Il prezzo del carburante sta aumentano sempre di più settimana dopo settimana con una condizione assolutamente schizzofrenica. Il problena e’ che sta diventando sempre piu’ critico. Per le compagnie aeree una voce percentualmente sempre più importante alla voce dei costi. I budget devono essere rivisti, ricalcolati con diversi scenari predisposti con valori economico e temporali appropriati e attualizzati.

Nelle ultime due settimane la crescita e’ stata a doppia cifra. Da un aeroporto principale ad uno piccolo la differenza puo’ essere altrettanto importante anche a doppia cifra percentuale. Per intenderci, a meno di accordi particolari, senza voler fare nomi di scali per non puntarvu il dito, dove c’e’ piu’ traffico si paga meno, dove ci sono meno volumi si paga di più.
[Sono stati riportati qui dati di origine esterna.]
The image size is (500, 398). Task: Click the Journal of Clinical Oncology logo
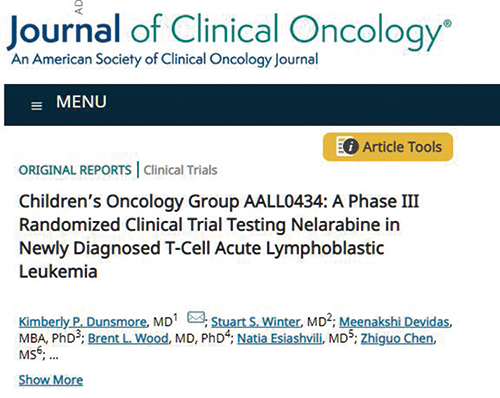point(229,32)
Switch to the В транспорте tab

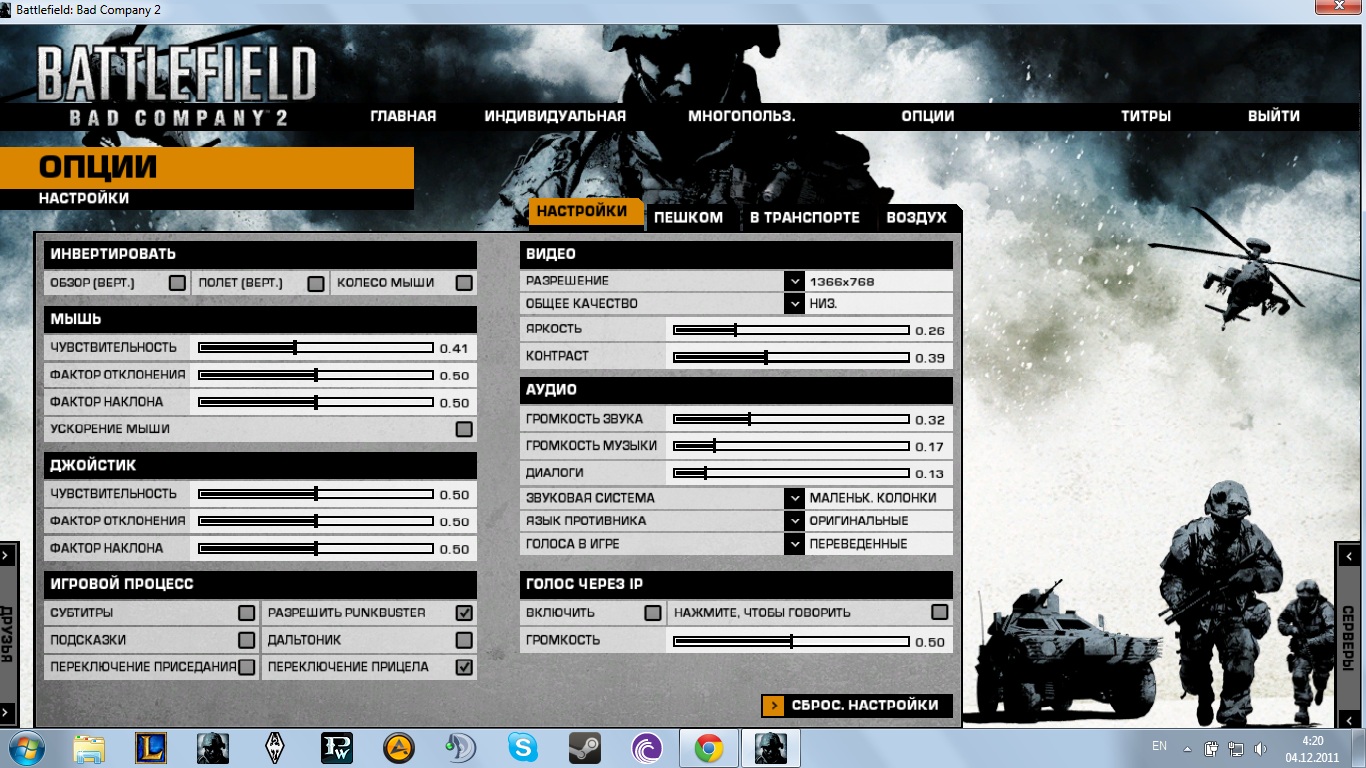click(x=804, y=218)
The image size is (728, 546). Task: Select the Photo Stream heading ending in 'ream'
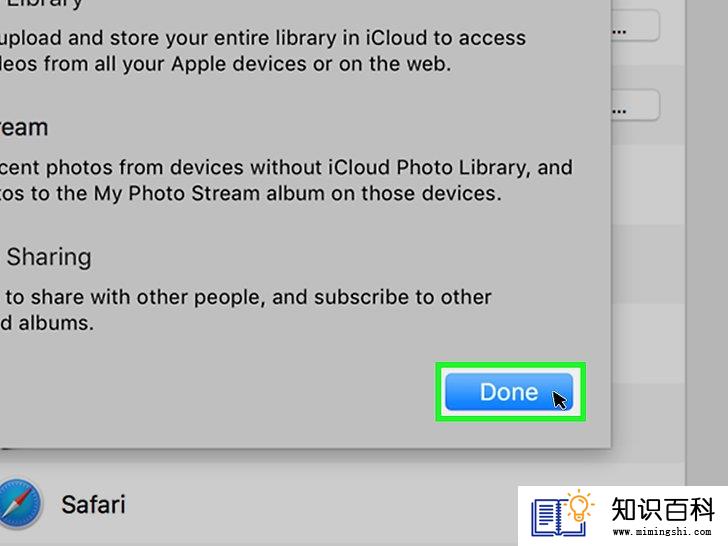(24, 128)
Biglietti in salita a breve
I numeri per l’acquisto dei carburanti stanno crescendo e si contrastano con il calo proporzionale dei margini di guadagno. Gioco forza la misura dell’aumento in questa stuazione temporale sarà assolutamente necessaria. Lo diceva recentemente il numero uno di ITA Airways, l’AD e DG di ITA Airways Joerg Eberhart.
Non ci sono vie d’uscita, se ci sarà chi e’ disposto a pagare di più il trasporto aereo continuerà ad operare senza scossoni. Diversamente, se ci saranno persone price sensitive e smetteranno di volare, il trasporto aereo inizierà a soffrire.
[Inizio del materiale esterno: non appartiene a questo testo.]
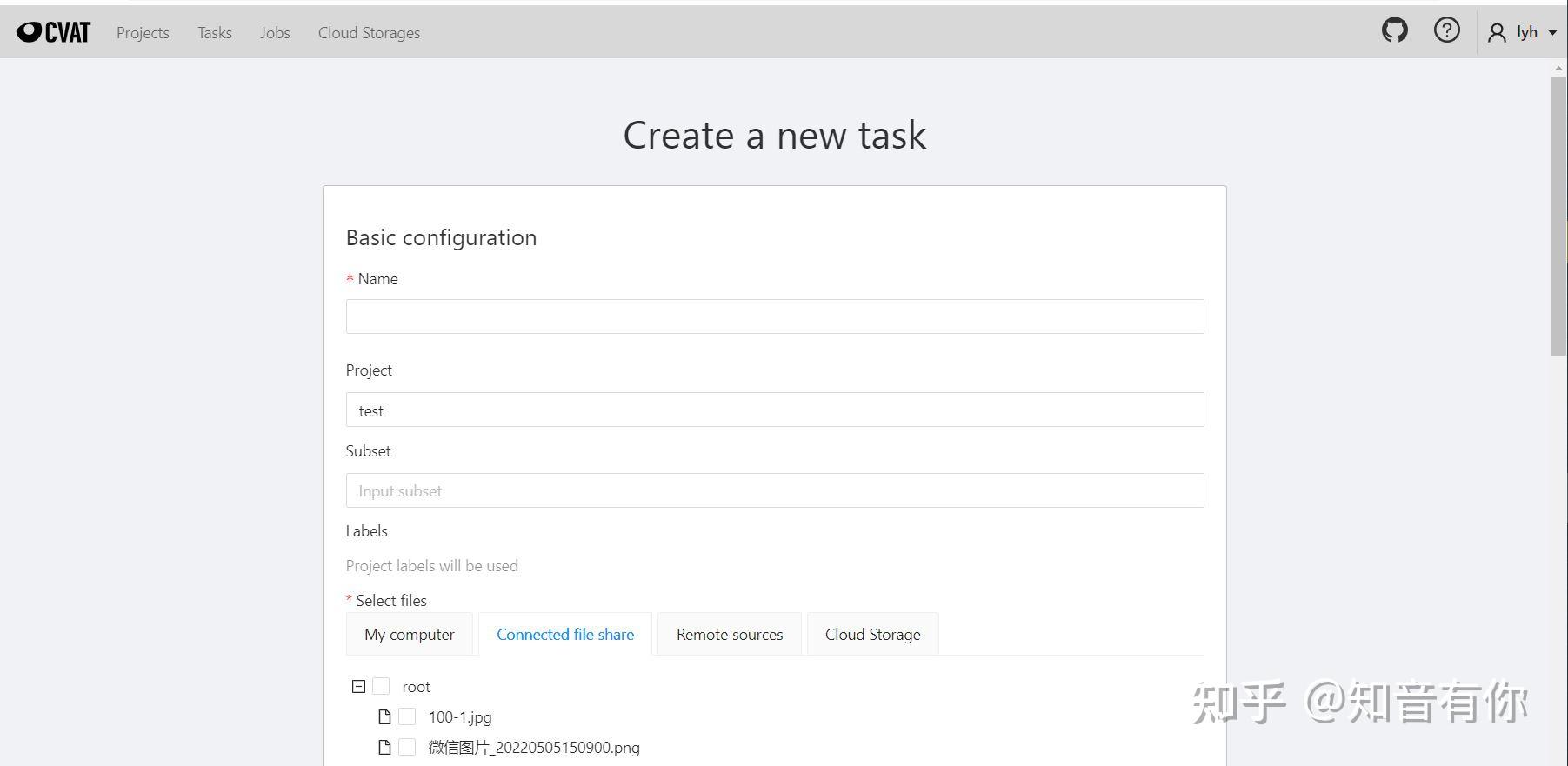The width and height of the screenshot is (1568, 766).
Task: Open the GitHub repository icon
Action: click(x=1394, y=31)
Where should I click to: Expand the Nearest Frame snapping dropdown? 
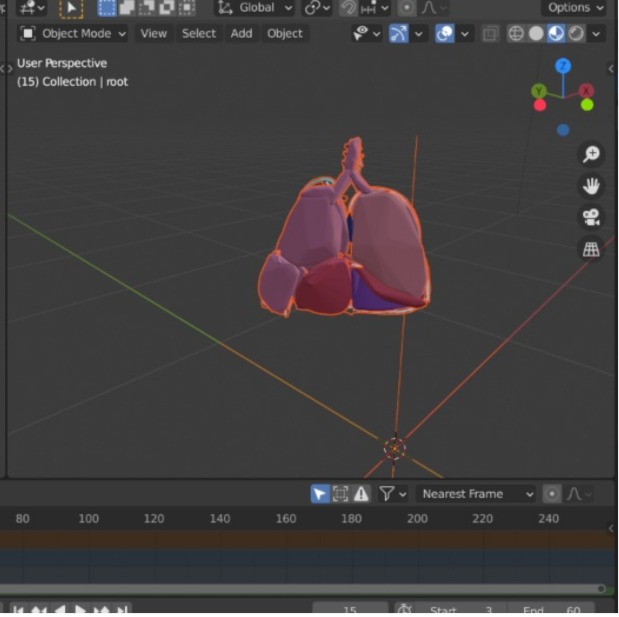[x=476, y=494]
Ci sarà una crescita del traffico?
Se il carburante cresce porra’ automaticamente interrogativi specie a chi pianifica, oltre che a chi controlla i costi in relazione alle entrate. Per intenderci le compagnie aeree hanno un rischio d’azienda e non e’ sostenibile perdere soldi. Quindi in una situazione del genere e’ razionalmente corretto ripianificare e variare/valutare se sarà necessario espandersi oppure cambiare i piani selezionando quelle nuove rotte da aprire e porre in stand by altre e ripianificarle nel futuro.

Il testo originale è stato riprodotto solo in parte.